▶ What is needed: Scan the entries below, and for each line that includes the word "computer", make a copy.

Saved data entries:
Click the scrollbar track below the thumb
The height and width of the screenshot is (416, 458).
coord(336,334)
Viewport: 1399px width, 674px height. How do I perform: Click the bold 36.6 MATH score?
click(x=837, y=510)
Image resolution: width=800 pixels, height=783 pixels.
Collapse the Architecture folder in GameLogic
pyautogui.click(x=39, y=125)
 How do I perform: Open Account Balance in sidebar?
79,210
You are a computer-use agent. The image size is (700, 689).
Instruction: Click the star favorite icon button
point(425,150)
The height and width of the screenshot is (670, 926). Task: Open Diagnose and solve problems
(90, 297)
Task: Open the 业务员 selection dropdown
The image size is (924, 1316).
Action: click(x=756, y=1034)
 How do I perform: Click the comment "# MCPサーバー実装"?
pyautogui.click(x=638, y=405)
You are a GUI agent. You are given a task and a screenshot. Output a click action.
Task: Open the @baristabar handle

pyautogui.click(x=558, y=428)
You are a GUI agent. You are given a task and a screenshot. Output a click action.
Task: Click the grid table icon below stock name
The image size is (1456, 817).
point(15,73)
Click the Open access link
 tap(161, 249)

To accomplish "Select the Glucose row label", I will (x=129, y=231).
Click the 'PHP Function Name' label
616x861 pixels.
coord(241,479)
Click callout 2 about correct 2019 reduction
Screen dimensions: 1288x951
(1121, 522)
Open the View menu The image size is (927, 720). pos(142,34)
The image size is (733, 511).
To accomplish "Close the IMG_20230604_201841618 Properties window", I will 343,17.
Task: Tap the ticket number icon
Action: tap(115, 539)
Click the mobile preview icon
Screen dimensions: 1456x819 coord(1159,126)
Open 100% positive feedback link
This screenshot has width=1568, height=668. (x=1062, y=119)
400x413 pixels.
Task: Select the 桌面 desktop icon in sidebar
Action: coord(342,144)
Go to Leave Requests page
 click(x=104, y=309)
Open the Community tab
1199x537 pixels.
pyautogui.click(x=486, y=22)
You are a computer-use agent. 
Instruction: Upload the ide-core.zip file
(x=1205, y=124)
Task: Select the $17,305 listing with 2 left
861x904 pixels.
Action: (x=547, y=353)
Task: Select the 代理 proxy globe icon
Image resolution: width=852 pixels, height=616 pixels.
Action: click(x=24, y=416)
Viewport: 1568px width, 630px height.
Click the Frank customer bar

▶ Exercise answer:
You are a computer-use agent. The image size is (700, 689).
You are a computer-use agent. 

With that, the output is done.